Aim: Reproduce the following lines verbatim.

Exercise data:
※ ※ ※

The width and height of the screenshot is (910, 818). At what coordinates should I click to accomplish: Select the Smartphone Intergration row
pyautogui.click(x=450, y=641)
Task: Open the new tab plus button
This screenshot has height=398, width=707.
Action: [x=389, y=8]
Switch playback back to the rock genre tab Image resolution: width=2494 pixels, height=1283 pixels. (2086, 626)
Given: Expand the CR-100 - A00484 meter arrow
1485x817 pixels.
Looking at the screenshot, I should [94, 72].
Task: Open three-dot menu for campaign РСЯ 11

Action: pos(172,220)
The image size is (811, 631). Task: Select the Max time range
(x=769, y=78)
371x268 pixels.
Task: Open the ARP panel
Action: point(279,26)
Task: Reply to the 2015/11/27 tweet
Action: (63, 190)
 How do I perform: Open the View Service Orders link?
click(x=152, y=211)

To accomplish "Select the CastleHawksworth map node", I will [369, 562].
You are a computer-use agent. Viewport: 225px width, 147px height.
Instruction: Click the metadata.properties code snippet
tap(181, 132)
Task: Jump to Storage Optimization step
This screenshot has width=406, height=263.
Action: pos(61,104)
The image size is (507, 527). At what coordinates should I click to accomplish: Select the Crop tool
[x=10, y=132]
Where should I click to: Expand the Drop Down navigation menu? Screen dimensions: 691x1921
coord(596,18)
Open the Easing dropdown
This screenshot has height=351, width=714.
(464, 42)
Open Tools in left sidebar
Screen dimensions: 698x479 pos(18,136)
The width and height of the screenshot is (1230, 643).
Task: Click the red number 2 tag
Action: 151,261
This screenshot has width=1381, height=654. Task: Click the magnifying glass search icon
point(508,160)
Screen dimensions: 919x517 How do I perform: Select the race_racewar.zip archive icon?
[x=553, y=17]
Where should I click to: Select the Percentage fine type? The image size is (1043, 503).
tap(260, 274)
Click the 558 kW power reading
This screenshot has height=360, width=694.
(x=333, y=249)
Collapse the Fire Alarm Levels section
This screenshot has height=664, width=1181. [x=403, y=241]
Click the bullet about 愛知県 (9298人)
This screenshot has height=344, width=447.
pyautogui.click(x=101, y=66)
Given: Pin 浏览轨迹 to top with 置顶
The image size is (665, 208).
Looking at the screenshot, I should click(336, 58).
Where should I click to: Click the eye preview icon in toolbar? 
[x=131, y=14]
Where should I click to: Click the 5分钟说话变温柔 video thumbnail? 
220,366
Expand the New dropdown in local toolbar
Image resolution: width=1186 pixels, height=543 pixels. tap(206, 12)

※ ※ ※

Solution for this problem:
The width and height of the screenshot is (910, 818). At what coordinates should I click to accomplish: Select the Smartphone Intergration row
pyautogui.click(x=450, y=641)
Task: Open the new tab plus button
This screenshot has height=398, width=707.
Action: [x=389, y=8]
Switch playback back to the rock genre tab Image resolution: width=2494 pixels, height=1283 pixels. (2086, 626)
Given: Expand the CR-100 - A00484 meter arrow
1485x817 pixels.
Looking at the screenshot, I should [94, 72].
Task: Open three-dot menu for campaign РСЯ 11

Action: pos(172,220)
The image size is (811, 631). Task: Select the Max time range
(x=769, y=78)
371x268 pixels.
Task: Open the ARP panel
Action: point(279,26)
Task: Reply to the 2015/11/27 tweet
Action: (63, 190)
 How do I perform: Open the View Service Orders link?
click(x=152, y=211)

To accomplish "Select the CastleHawksworth map node", I will [369, 562].
You are a computer-use agent. Viewport: 225px width, 147px height.
Instruction: Click the metadata.properties code snippet
tap(181, 132)
Task: Jump to Storage Optimization step
This screenshot has width=406, height=263.
Action: pos(61,104)
The image size is (507, 527). At what coordinates should I click to accomplish: Select the Crop tool
[x=10, y=132]
Where should I click to: Expand the Drop Down navigation menu? Screen dimensions: 691x1921
coord(596,18)
Open the Easing dropdown
This screenshot has height=351, width=714.
(464, 42)
Open Tools in left sidebar
Screen dimensions: 698x479 pos(18,136)
The width and height of the screenshot is (1230, 643).
Task: Click the red number 2 tag
Action: 151,261
This screenshot has width=1381, height=654. Task: Click the magnifying glass search icon
point(508,160)
Screen dimensions: 919x517 How do I perform: Select the race_racewar.zip archive icon?
[x=553, y=17]
Where should I click to: Select the Percentage fine type? The image size is (1043, 503).
tap(260, 274)
Click the 558 kW power reading
This screenshot has height=360, width=694.
(x=333, y=249)
Collapse the Fire Alarm Levels section
This screenshot has height=664, width=1181. [x=403, y=241]
Click the bullet about 愛知県 (9298人)
This screenshot has height=344, width=447.
pyautogui.click(x=101, y=66)
Given: Pin 浏览轨迹 to top with 置顶
The image size is (665, 208).
Looking at the screenshot, I should click(336, 58).
Where should I click to: Click the eye preview icon in toolbar? 
[x=131, y=14]
Where should I click to: Click the 5分钟说话变温柔 video thumbnail? 
220,366
Expand the New dropdown in local toolbar
Image resolution: width=1186 pixels, height=543 pixels. tap(206, 12)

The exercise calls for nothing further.